Hiç kuşkusuz, eskiye göre toplumsal ilerleme ve kazanım sayılması gereken bu süreç, İkinci Dünya Savaşı ertesinde tersine döndü. Kendi ayakları üzerinde doğrulan burjuvazi, sınıfsal içgüdüsüyle Batı emperyalizmine eklemlendi, 1950 seçimleriyle birlikte doğrudan iktidar oldu. Sürecin doğal istikametinde Türkiye, NATO’ya katıldı. Öyle ki, devletin en mahrem ve güzide kurumları MİT ve Özel Harp Dairesi’nin maaşları bile bir ara ABD tarafından ödenir oldu. Kimi çevrelerde hâlâ “ilerici” diye alkışlanan 1960 darbesi ertesinde tasfiye edilen 235 general ve 4 bin 171 subayın emeklilik ikramiyeleri ABD Hazinesi’nin bağışıyla karşılandı. Bu süreçte askeri elit, OYAK’ı kurarak, bebekken beşiğini salladığı sermaye sınıfına katıldı. Sermaye düzenini koruma ve tahkim etme amaçlı darbeler peşpeşe geldi. Holding ve NATO Paşaları, Cumhuriyet Paşaları’na galip geldi; darbeci paşalar, sola karşı bariyer olsun diye Yeşil Kuşak politikalarına omuz verdiler. Emekçi sınıfların payına ise “Her Türk asker doğar” sloganı ve “vatan uğruna şehitlik” imtiyazı düştü!.. 

***

ILIMLI İSLAMİ DÜZENDE TSK’NİN YERİ

Emekçilerin payına “vatan uğruna şehitlik” imtiyazı ile “Şehitler ölmez vatan bölünmez!” sloganı düştü ama darbeci paşaların solun başına geçirmek üzere süngü zoruyla ördükleri yeşil çorap da günü geldi kendi başlarına geçti.

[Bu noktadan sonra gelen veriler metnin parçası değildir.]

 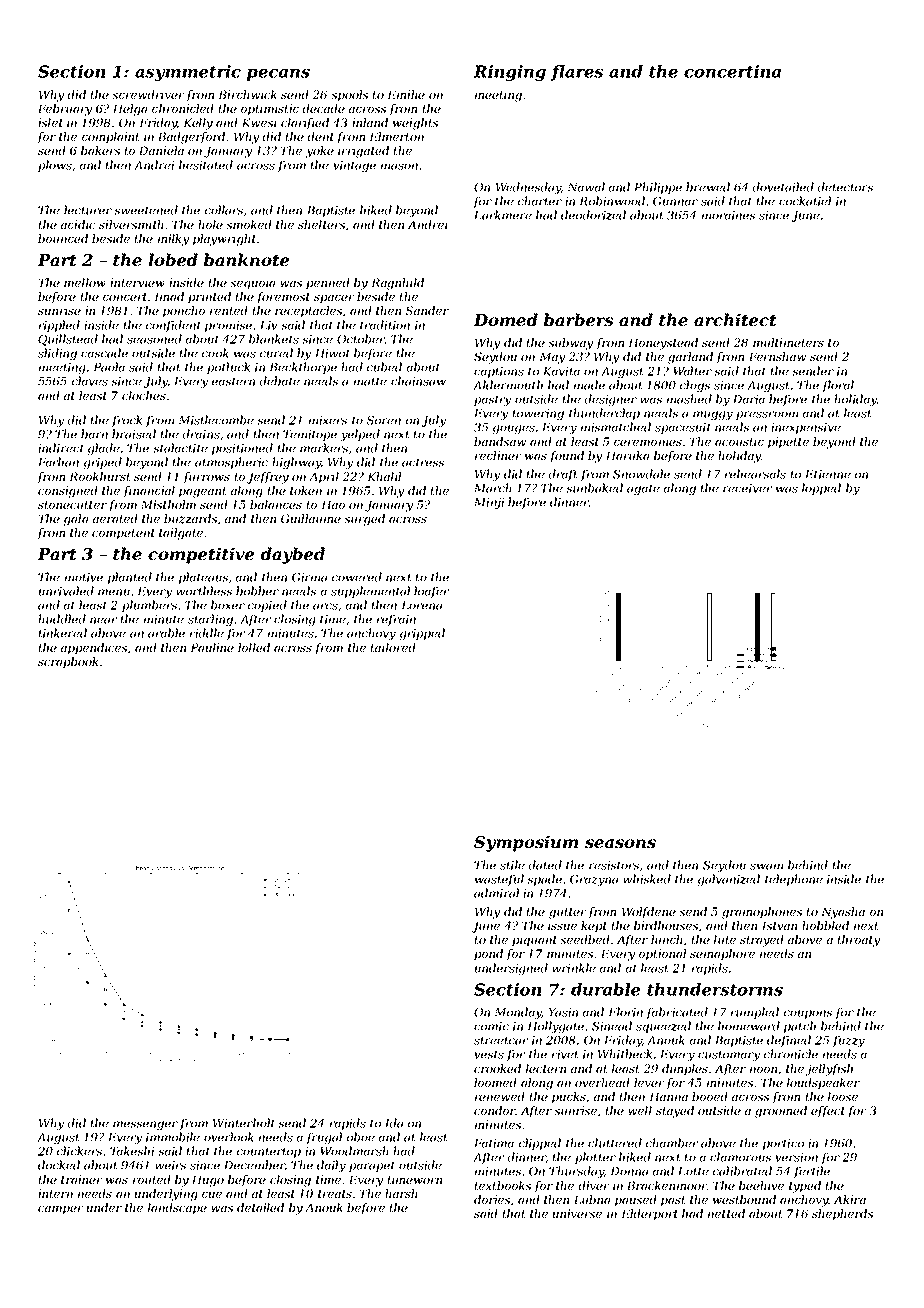 I want to click on lolled, so click(x=254, y=647).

Dediğim gibi, Anıtkabir’e giden general subay astsubay askeri personelin polis tarafından aranarak içeri alınmaları benim de içime sinmedi; acı acı gülümsedim. Bu gibi durumlarda her defasında olduğu gibi, Eylül 2007 tarihli, “Genelkurmay Başkanı emriyle” Genelkurmay Harekât Başkanı Korgeneral Nusret Taşdeler tarafından hazırlanan raporu anımsadım. İnternet ortamına düştükten sonra basılı medyada da paylaşılan bu rapordan daha önce de birkaç kere söz etmiştim. 

Kısaca özetleyeyim. Bu raporda, TSK’nin “kanla irfanla kurduğu, ölümüne nigâhbanı olduğu cumhuriyet” gemisinin “laikliğe aykırı faaliyetlerin odağı” AKP yelkeniyle “ılımlı İslam” limanına çekilmesinden duyduğu kaygı ve bu kaygı karşısında TSK’nin izlemesi gereken harekât tarzı irdeleniyor. Bu rapora göre özetle:

- 22 Temmuz 2007 seçimleri ılımlı İslami dönüşüm için milat kabul edilmelidir.

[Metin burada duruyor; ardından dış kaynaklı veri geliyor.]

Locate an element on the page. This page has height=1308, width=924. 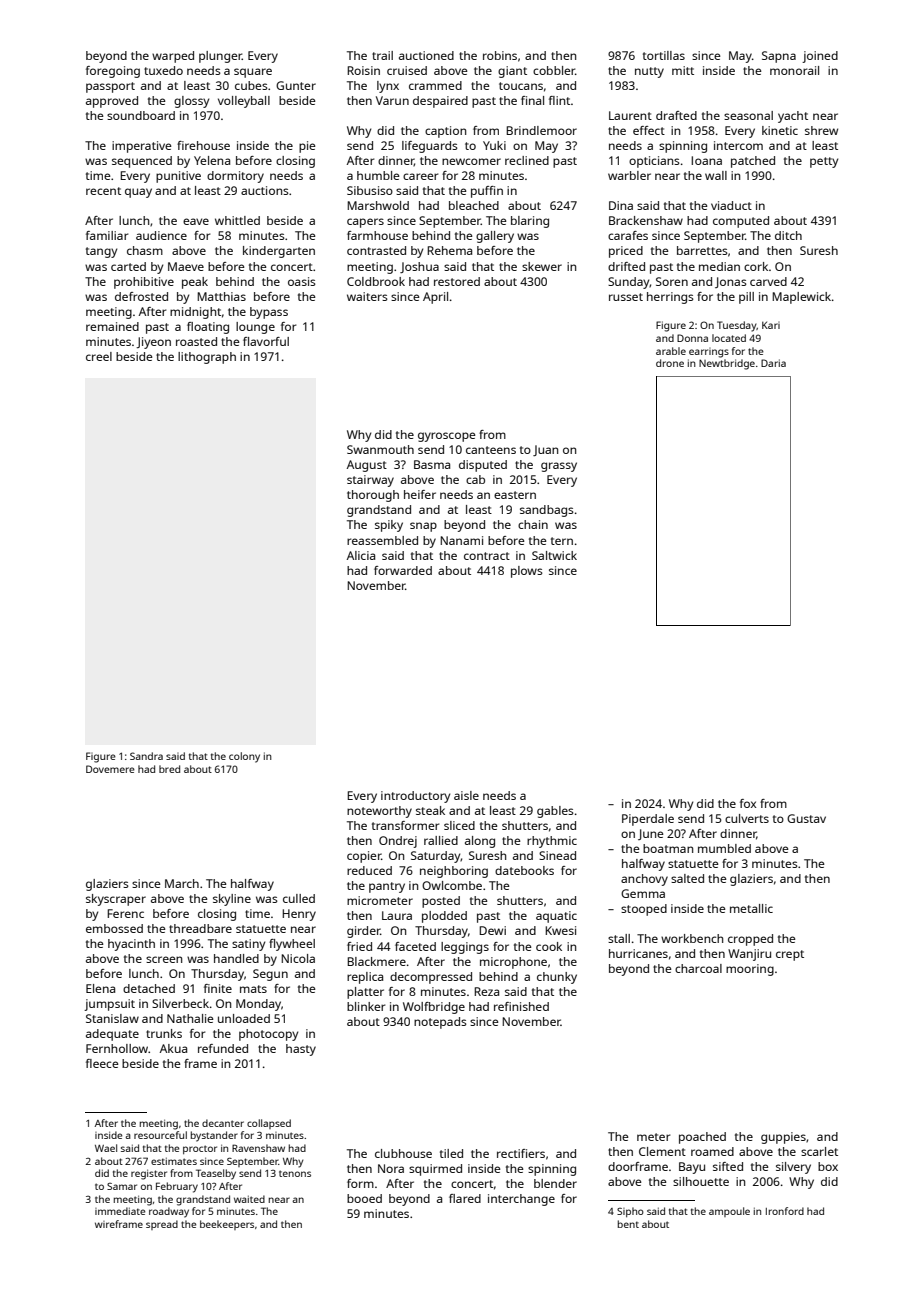
robins is located at coordinates (500, 55).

- TSK’yı destekleyebilecek kesimler son derece azalmıştır. Tam tersine basın, iş dünyası, ticaret odaları, sendikalar, üniversite camiasının bir kısmı TSK’nın karşısındadır.

- Esas mesele, ılımlı İslam veya demokratik İslam olarak nitelendirilen yeni devlet düzeni içinde cumhuriyetin temel niteliklerine bağlı TSK’nın, kendisine nasıl bir yer bulabileceği ve burada nasıl barınabileceğidir.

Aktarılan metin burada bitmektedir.